(Teks Sumber):
Oleh Meuthia Ganie-Rochman
(Dosen Pengajar UI; mendalami Sosiologi Politik dan Organisasi)
(Dosen Pengajar UI; mendalami Sosiologi Politik dan Organisasi)
Dari
 sedikit program pemerintah yang berjalan konsisten dan tumbuh, ada 
Program Nasional Pemberdayaan Masyarakat. Program ini untuk 
menanggulangi kemiskinan.
PNPM tumbuh dari kegiatan 
berbasis partisipasi masyarakat yang sudah ada sejak awal reformasi dan 
kini berkembang ke berbagai bentuk program: pedesaan-perkotaan, sektoral
 (perikanan, pertanian, kredit usaha kecil), hingga pembangunan sosial 
ekonomi wilayah. 
Berbeda dari program mengatasi kemiskinan lainnya, program ini sangat diwarnai demokrasi, seperti partisipasi dan kontrol tentang keputusan kegiatan pembangunan tanpa campur tangan pemerintah. Pemerintah tidak hanya membiayai proyek yang dipilih, tetapi juga fasilitator seluruh administrasi pengelolaan dari tingkat lokal ke nasional. Program ini sangat terstruktur, terutama untuk mencegah kebocoran.
Program kebanggaan
PNPM
 mirip dengan model partisipatoris di Porto Alegre, Brasil, yang 
kemudian menjadi model pembangunan demokratis di banyak negara. PNPM 
kini lebih masif dan menjadi salah satu program kebanggaan (flagship) 
pemerintahan sekarang.
Dana yang dialokasikan pada tingkat APBN 
berkisar 0,8 persen dan ada dana dampingan dari APBD. Setiap kecamatan 
mendapat Rp 750 juta-Rp 3 miliar, bergantung pada jumlah penduduk. Tahun
 2011 direncanakan akan mencakup lebih dari 6.000 kecamatan.
Dana
 diturunkan ke kecamatan untuk dikompetisikan di tingkat di bawahnya.

(Data Tersedia):
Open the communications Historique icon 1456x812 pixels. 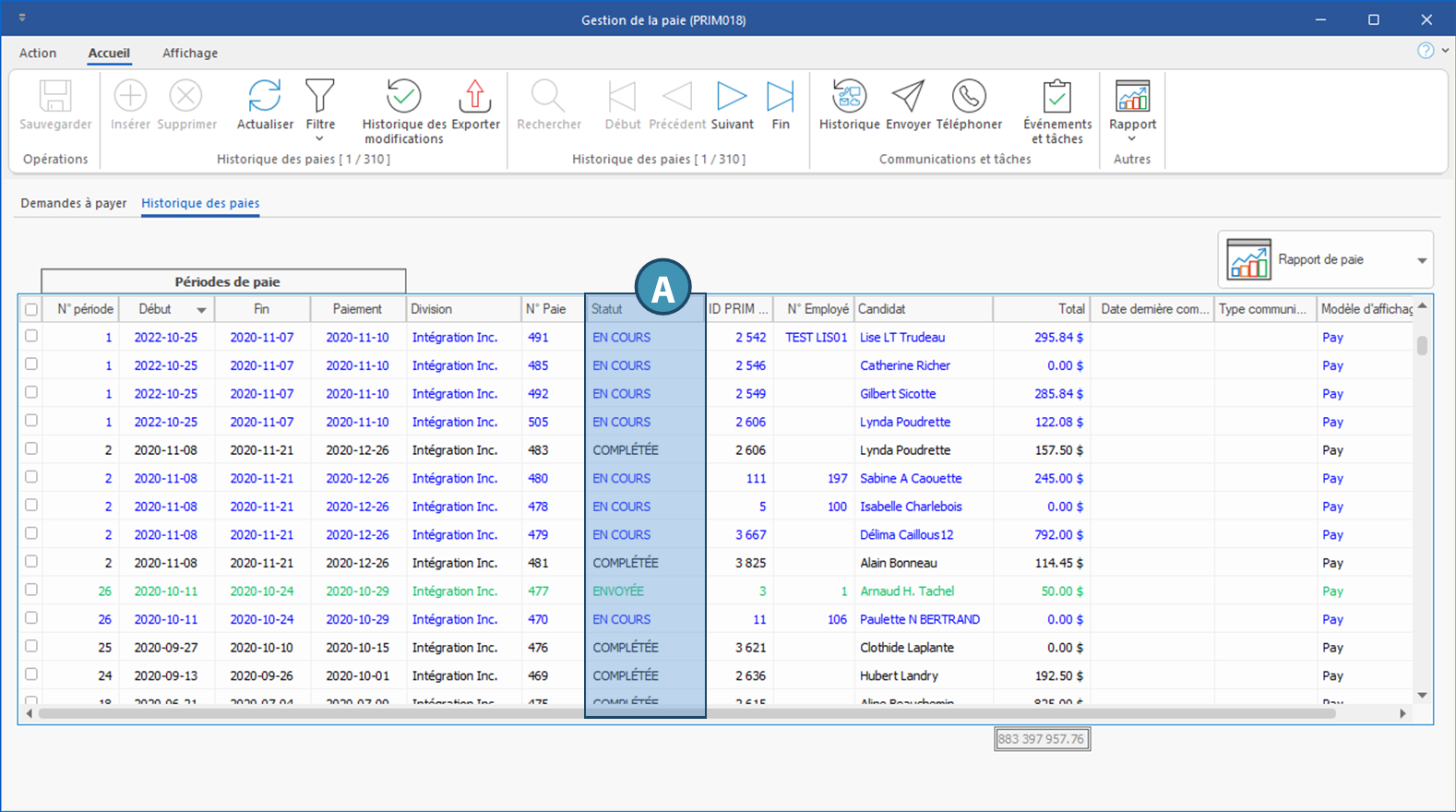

(Daftar Tugas):
**A.** Menurut teks tentang PNPM, berapa besar dana yang diterima setiap kecamatan?
**B.** Tulis ulang bagian teks tentang PNPM dari "Berbeda dari program" sampai dengan "pemerintahan sekarang.", dengan mengganti "kebocoran" menjadi "penyelewengan".
**C.** Lanjutkan teks tentang PNPM setelah kalimat terakhirnya.
Materi di atas tidak diperlukan untuk pengerjaan ini.

(Jawaban Tiap Tugas):
**A.** Setiap kecamatan mendapat Rp 750 juta–Rp 3 miliar, bergantung pada jumlah penduduk.

**B.**
Berbeda dari program mengatasi kemiskinan lainnya, program ini sangat diwarnai demokrasi, seperti partisipasi dan kontrol tentang keputusan kegiatan pembangunan tanpa campur tangan pemerintah. Pemerintah tidak hanya membiayai proyek yang dipilih, tetapi juga fasilitator seluruh administrasi pengelolaan dari tingkat lokal ke nasional. Program ini sangat terstruktur, terutama untuk mencegah penyelewengan.
Program kebanggaan
PNPM
 mirip dengan model partisipatoris di Porto Alegre, Brasil, yang 
kemudian menjadi model pembangunan demokratis di banyak negara. PNPM 
kini lebih masif dan menjadi salah satu program kebanggaan (flagship) 
pemerintahan sekarang.

**C.**
Fasilitator kecamatan membantu masyarakat kampung atau RT untuk secara 
kolektif menentukan apa yang dibutuhkan masyarakat. Jika sudah 
disetujui, masyarakat pula yang memilih siapa yang akan mengerjakan 
proyek. Dengan mekanisme semacam ini, PNPM diharapkan dapat 
memberdayakan ekonomi masyarakat lokal sekaligus mendorong partisipasi 
dan inovasi.
Namun, sampai saat ini dampak PNPM masih amat 
terbatas, terutama secara ekonomi. Studi-studi oleh PNPM maupun lembaga 
lain menunjukkan,  dampak ekonomi tidak banyak dan terutama terbatas 
pada golongan  sangat miskin yang tertolong karena ada proyek 
infrastruktur PNPM.
Sebagian dana yang diputuskan untuk proyek 
infrastruktur sering kali tidak cukup matang diputuskan oleh masyarakat 
setempat. Persoalan yang lebih makro adalah program infrastruktur yang 
dipilih merupakan proyek parsial yang kurang terkait potensi lokal 
maupun program-program pembangunan di tingkat yang lebih tinggi.
Kelemahan
 yang lebih menonjol adalah  asumsi tentang rekayasa sosial melalui 
program pembangunan. Lepas dari tidak tersedianya fasilitator yang 
andal, program itu sendiri tampak tidak siap memperhitungkan karakter  
masyarakat lokal dalam pengambilan keputusan ”demokratis”. Sebagian 
besar masyarakat di tingkat lokal sebelum program PNPM masuk  belum mempunyai lembaga pengambilan keputusan kegiatan pembangunan yang berjalan baik. 
Struktur
 yang disediakan negara, yaitu Musyawarah Perencanaan Pembangunan, tak 
efektif karena tak ada konsistensi pengusulan di tingkat desa ke 
penentuan anggaran daerah di tingkat-tingkat selanjutnya. PNPM belum 
berhasil menyatukan desain pengambilan keputusan kolektif dengan 
memanfaatkan lembaga yang ada.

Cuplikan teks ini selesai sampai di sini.